First of all, this is going to be one of my many blogs that I will be posting & I’d like to take the time to thank anyone who cares enough to keep updated with my life! :)
So far the summer of 2010 has been the most productive and challenging season of my life so far and it is not over yet. From the very start of my summer I was walking around at my heaviest weight of 222 pounds. One day I woke up and looked at myself in the mirror and asked myself are you satisfied? Obviously not, considering the fact that I looked like a father! I finally took the initiative to start a new active lifestyle and follow through with it and as of July 19, 2010, I now walk around at approximately 185 pounds and it has only been about 40 days. It’s like I gave up being fat for lent or something like that. Although I may seem contempt with my weight, I want to see how much farther I can go and with the pace that I’m going right now, nothing can slow me down. My mind is focused on reaching my goal of being 165-170. So results will come soon enough.

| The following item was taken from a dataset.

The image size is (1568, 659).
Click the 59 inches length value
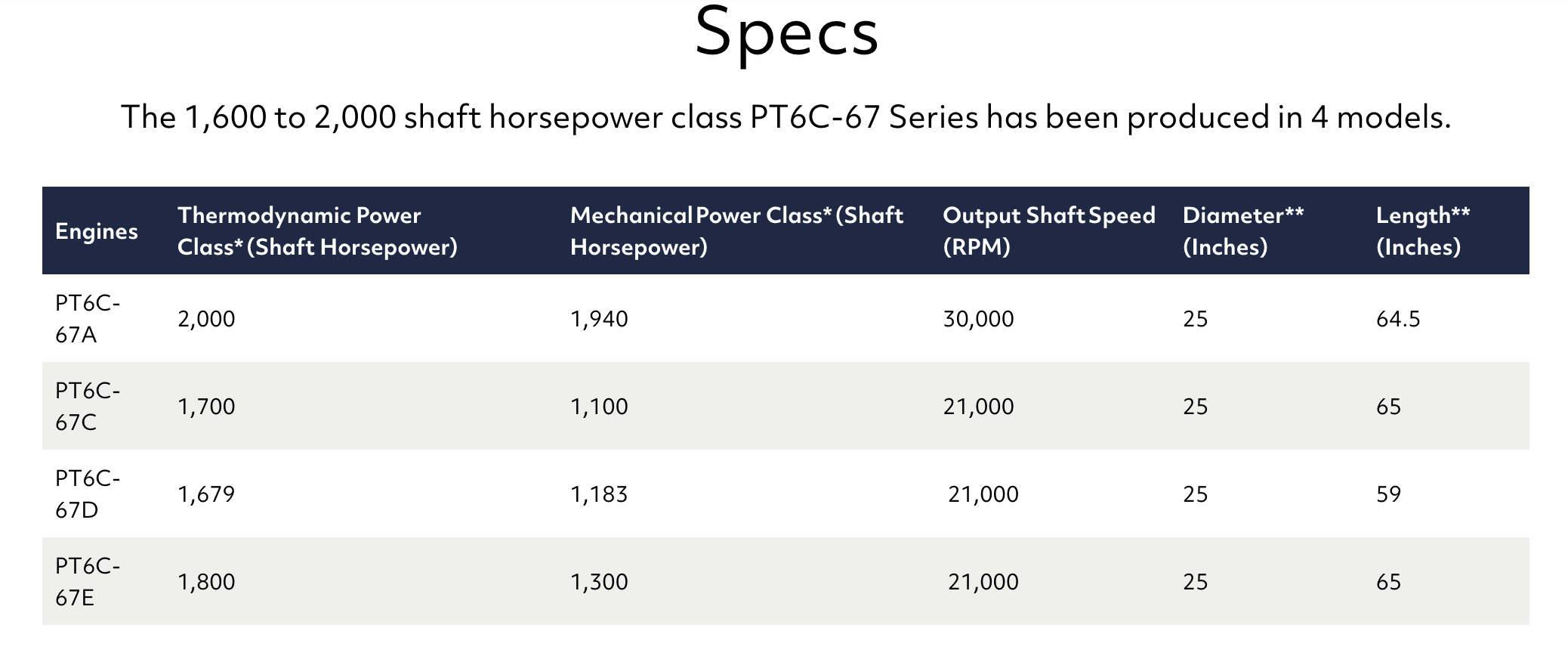pos(1388,494)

Another significant change to my life, is that I’ve completely stopped doing any type of drugs including alcohol and boy I’ll tell you, it feels so good to be sober and be able to have the strength to finally say no. I’ve actually been thinking of quitting for quite some time now and I have finally followed through with it. I have to admit I had to take a break from some of my friends but only because I did not want to take any risks of temptation, but I have kept them very close since then. I am not against any smokers or drinkers so do not get me wrong.

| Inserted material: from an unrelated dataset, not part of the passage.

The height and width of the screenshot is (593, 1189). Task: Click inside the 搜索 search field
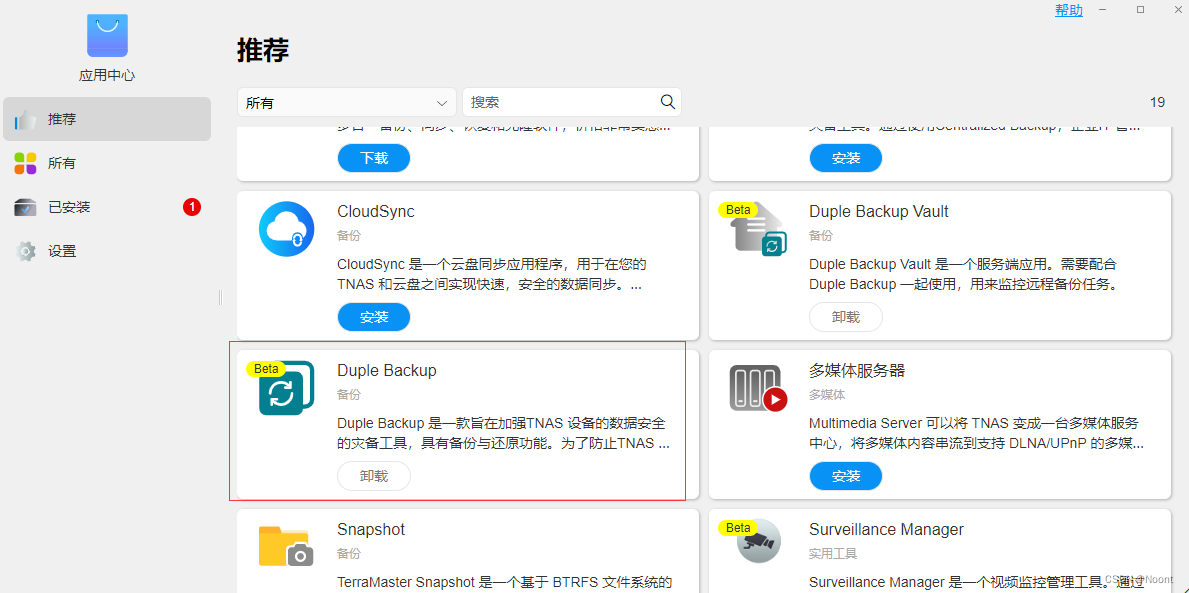[560, 101]
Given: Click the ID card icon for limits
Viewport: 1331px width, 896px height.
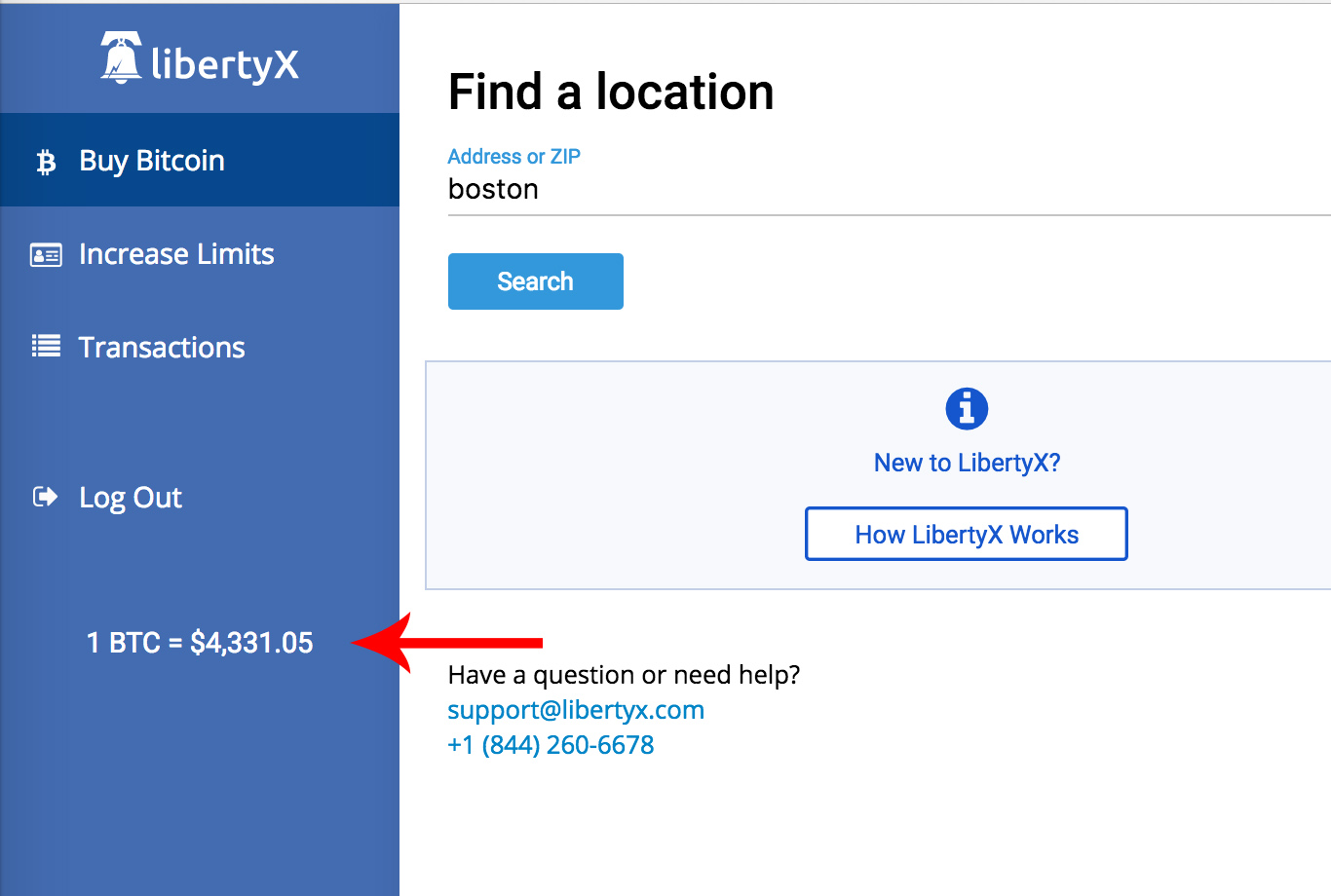Looking at the screenshot, I should (x=46, y=255).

So far, I am happy with where my life is right now and I will continue to keep pushing forward and never look back on the mistakes that I have made in the past. I have learned to take each and every one of those times and transform them in to life learned lessons. I feel stronger than ever. My motive is to stay positive every single moment of my life even through the roughest times, because I learned that living in the past will never provide a better future for myself. I’m having fun along the way as well and I have be accompanied by new friends and have been supported by old friends as well. So for those of you who have helped me, I’d like to thank you for all that you’ve done and please continue to help me push forward.